Quote every row below word for word, keeping each one in its original order.

━━━ Recorded information ━━━

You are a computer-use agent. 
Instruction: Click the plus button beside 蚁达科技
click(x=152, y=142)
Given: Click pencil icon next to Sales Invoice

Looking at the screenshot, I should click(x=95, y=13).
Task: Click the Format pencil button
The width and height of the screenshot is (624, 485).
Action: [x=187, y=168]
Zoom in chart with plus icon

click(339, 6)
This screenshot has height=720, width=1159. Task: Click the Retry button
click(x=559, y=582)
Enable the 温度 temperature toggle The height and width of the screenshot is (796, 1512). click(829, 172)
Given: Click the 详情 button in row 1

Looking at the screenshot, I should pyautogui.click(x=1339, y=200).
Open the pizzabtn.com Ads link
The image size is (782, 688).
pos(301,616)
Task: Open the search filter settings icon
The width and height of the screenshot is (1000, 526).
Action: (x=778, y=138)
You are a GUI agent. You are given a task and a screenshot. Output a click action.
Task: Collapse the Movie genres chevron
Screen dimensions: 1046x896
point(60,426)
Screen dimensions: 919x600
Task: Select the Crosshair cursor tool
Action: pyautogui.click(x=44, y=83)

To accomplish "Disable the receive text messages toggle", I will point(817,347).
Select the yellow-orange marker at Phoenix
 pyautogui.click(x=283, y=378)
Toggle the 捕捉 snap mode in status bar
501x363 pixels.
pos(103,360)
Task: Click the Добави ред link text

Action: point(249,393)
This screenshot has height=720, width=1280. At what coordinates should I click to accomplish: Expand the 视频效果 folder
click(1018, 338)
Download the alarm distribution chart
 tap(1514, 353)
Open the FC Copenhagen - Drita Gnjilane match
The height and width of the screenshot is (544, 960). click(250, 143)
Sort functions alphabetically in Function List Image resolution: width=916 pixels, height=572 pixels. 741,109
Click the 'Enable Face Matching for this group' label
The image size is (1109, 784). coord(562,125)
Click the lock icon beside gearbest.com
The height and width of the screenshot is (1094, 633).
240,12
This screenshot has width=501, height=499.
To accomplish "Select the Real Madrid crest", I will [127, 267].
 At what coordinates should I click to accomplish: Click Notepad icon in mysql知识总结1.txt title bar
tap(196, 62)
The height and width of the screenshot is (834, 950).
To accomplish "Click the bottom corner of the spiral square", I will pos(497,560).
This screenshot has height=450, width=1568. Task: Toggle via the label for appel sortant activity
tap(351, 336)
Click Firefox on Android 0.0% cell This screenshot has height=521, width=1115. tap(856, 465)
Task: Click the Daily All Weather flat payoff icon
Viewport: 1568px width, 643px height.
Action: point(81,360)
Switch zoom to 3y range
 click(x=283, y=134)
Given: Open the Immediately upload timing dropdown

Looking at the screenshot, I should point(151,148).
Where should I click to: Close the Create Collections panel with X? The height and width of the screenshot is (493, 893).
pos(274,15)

━━━

> [Task output]
You are a computer-use agent. 
Instruction: Click the plus button beside 蚁达科技
click(x=152, y=142)
Given: Click pencil icon next to Sales Invoice

Looking at the screenshot, I should click(x=95, y=13).
Task: Click the Format pencil button
The width and height of the screenshot is (624, 485).
Action: [x=187, y=168]
Zoom in chart with plus icon

click(339, 6)
This screenshot has height=720, width=1159. Task: Click the Retry button
click(x=559, y=582)
Enable the 温度 temperature toggle The height and width of the screenshot is (796, 1512). click(829, 172)
Given: Click the 详情 button in row 1

Looking at the screenshot, I should pyautogui.click(x=1339, y=200).
Open the pizzabtn.com Ads link
The image size is (782, 688).
pos(301,616)
Task: Open the search filter settings icon
The width and height of the screenshot is (1000, 526).
Action: (x=778, y=138)
You are a GUI agent. You are given a task and a screenshot. Output a click action.
Task: Collapse the Movie genres chevron
Screen dimensions: 1046x896
point(60,426)
Screen dimensions: 919x600
Task: Select the Crosshair cursor tool
Action: pyautogui.click(x=44, y=83)

To accomplish "Disable the receive text messages toggle", I will point(817,347).
Select the yellow-orange marker at Phoenix
 pyautogui.click(x=283, y=378)
Toggle the 捕捉 snap mode in status bar
501x363 pixels.
pos(103,360)
Task: Click the Добави ред link text

Action: point(249,393)
This screenshot has height=720, width=1280. At what coordinates should I click to accomplish: Expand the 视频效果 folder
click(1018, 338)
Download the alarm distribution chart
 tap(1514, 353)
Open the FC Copenhagen - Drita Gnjilane match
The height and width of the screenshot is (544, 960). click(250, 143)
Sort functions alphabetically in Function List Image resolution: width=916 pixels, height=572 pixels. 741,109
Click the 'Enable Face Matching for this group' label
The image size is (1109, 784). coord(562,125)
Click the lock icon beside gearbest.com
The height and width of the screenshot is (1094, 633).
240,12
This screenshot has width=501, height=499.
To accomplish "Select the Real Madrid crest", I will [127, 267].
 At what coordinates should I click to accomplish: Click Notepad icon in mysql知识总结1.txt title bar
tap(196, 62)
The height and width of the screenshot is (834, 950).
To accomplish "Click the bottom corner of the spiral square", I will pos(497,560).
This screenshot has height=450, width=1568. Task: Toggle via the label for appel sortant activity
tap(351, 336)
Click Firefox on Android 0.0% cell This screenshot has height=521, width=1115. tap(856, 465)
Task: Click the Daily All Weather flat payoff icon
Viewport: 1568px width, 643px height.
Action: point(81,360)
Switch zoom to 3y range
 click(x=283, y=134)
Given: Open the Immediately upload timing dropdown

Looking at the screenshot, I should point(151,148).
Where should I click to: Close the Create Collections panel with X? The height and width of the screenshot is (493, 893).
pos(274,15)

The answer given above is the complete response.